A checklist of good maintenance practices to help insure proper motor operation would include: 

a). Inspecting motors regularly for wear in bearings and housings (to reduce frictional losses) and for dirt/dust in motor ventilating ducts (to ensure proper heat dissipation).  

b).Checking load conditions to ensure that the motor is not over or under loaded. A change in motor load from the last test indicates a change in the driven load, the cause of which should be understood.

c)Lubricating appropriately. Manufacturers generally give recommendations for how and when to lubricate their motors. Inadequate lubrication can cause problems, as noted above. Over-lubrication can also create problems, e.g. excess oil or grease from the motor bearings can enter the motor and saturate the motor insulation, causing premature failure or creating a fire risk.

d)Checking periodically for proper alignment of the motor and the driven equipment. Improper alignment can cause shafts and bearings to wear quickly, resulting in damage to both the motor and the driven equipment.

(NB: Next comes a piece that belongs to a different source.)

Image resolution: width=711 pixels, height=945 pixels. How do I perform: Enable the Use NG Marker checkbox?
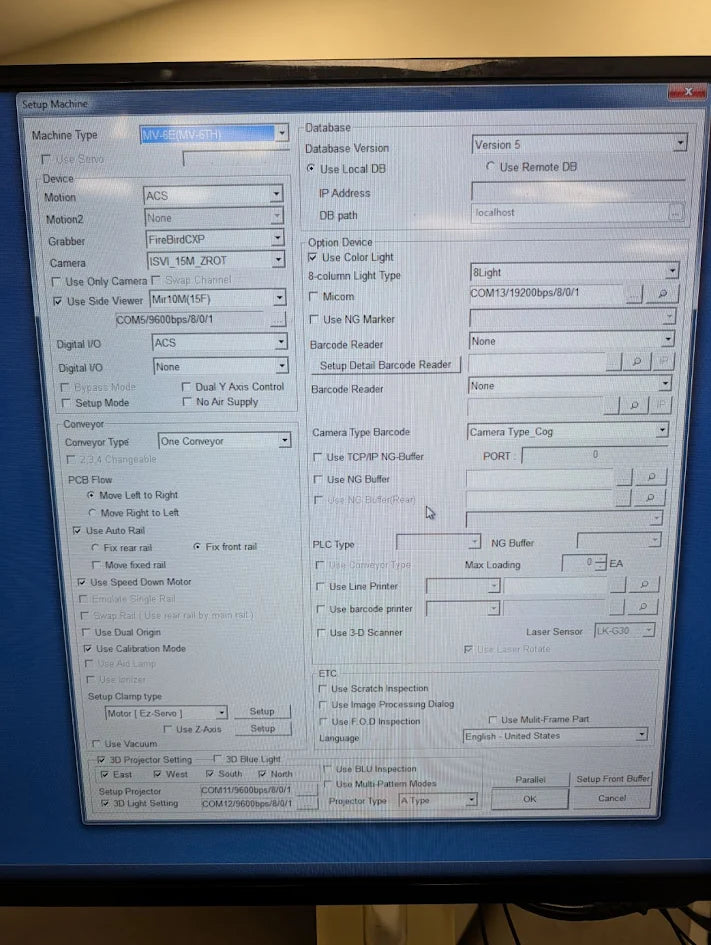pos(314,320)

e)Ensuring that supply wiring and terminal box are properly sized and installed. Inspect regularly the connections at the motor and starter to be sure that they are clean and tight. 

Age 

Most motor cores in India are manufactured from silicon steel or de-carbonized cold-rolled steel, the electrical properties of which do not change measurably with age. However, poor maintenance (inadequate lubrication of bearings, insufficient cleaning of air cooling passages, etc.) can cause a deterioration in motor efficiency over time. Ambient conditions can also have a detrimental effect on motor performance. For example, excessively high temperatures, high dust loading, corrosive atmosphere, and humidity can impair insulation properties; mechanical stresses due to load cycling can lead to misalignment. However, with adequate care, motor performance can be maintained.  

Rewinding Effects on Energy Efficiency 

It is common practice in industry to rewind burnt-out motors. The population of rewound motors in some industries exceeds 50 % of the total population. Careful rewinding can sometimes maintain motor efficiency at previous levels, but in most cases, losses in efficiency result. Rewinding can affect a number of factors that contribute to deteriorated motor efficiency: winding and slot design, winding material, insulation performance, and operating temperature. For example, a common problem occurs when heat is applied to strip old windings: the insulation between laminations can be damaged, thereby increasing eddy current losses. A change in the air gap may affect power factor and output torque.  

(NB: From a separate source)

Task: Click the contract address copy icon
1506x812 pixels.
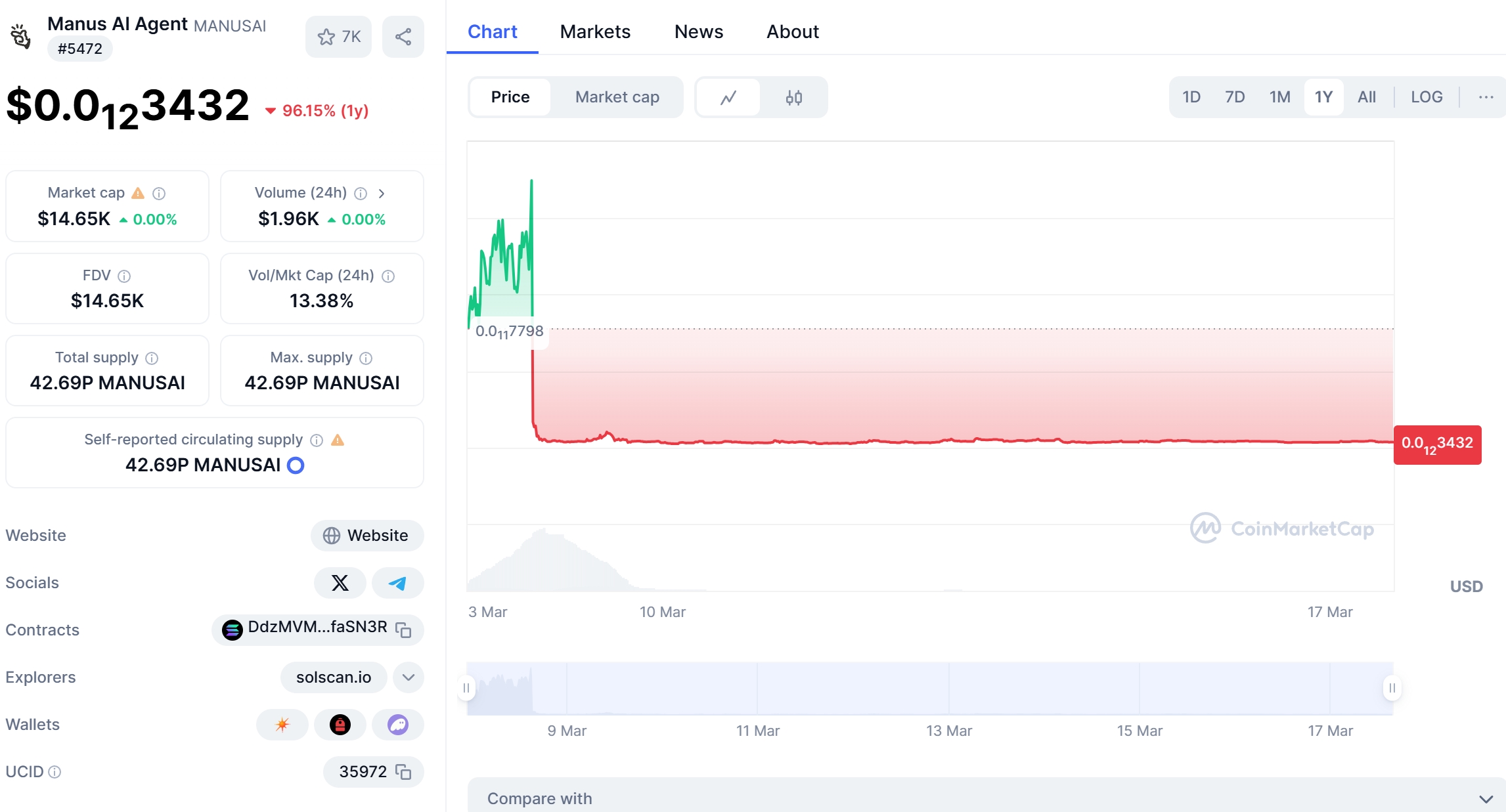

However, if proper measures are taken, motor efficiency can be maintained, and in some cases increased, after rewinding. Efficiency can be improved by changing the winding design, though the power factor could be affected in the process. Using wires of greater cross section, slot size permitting, would reduce stator losses thereby increasing efficiency. However, it is generally recommended that the original design of the motor be preserved during the rewind, unless there are specific, load-related reasons for redesign.

The impact of rewinding on motor efficiency and power factor can be easily assessed if the no-load losses of a motor are known before and after rewinding. Maintaining documentation of no-load losses and no-load speed from the time of purchase of each motor can facilitate assessing this impact. For example, comparison of no load current and stator resistance per phase of a rewound motor with the original no-load current and stator resistance at the same voltage can be one of the indicators to assess the efficacy of rewinding. 

Performance Evaluation of Rewound Motors Ideally, a comparison should be made of the efficiency before and after a rewinding. A relatively simple procedure for evaluating rewind quality is to keep a log of no-load input current for each motor in the population. This figure increases with poor quality rewinds. A review of the rewind shop’s procedure should also provide some indication of the quality of work. When rewinding a motor, if smaller diameter wire is used, the resistance and the I’R losses will increase.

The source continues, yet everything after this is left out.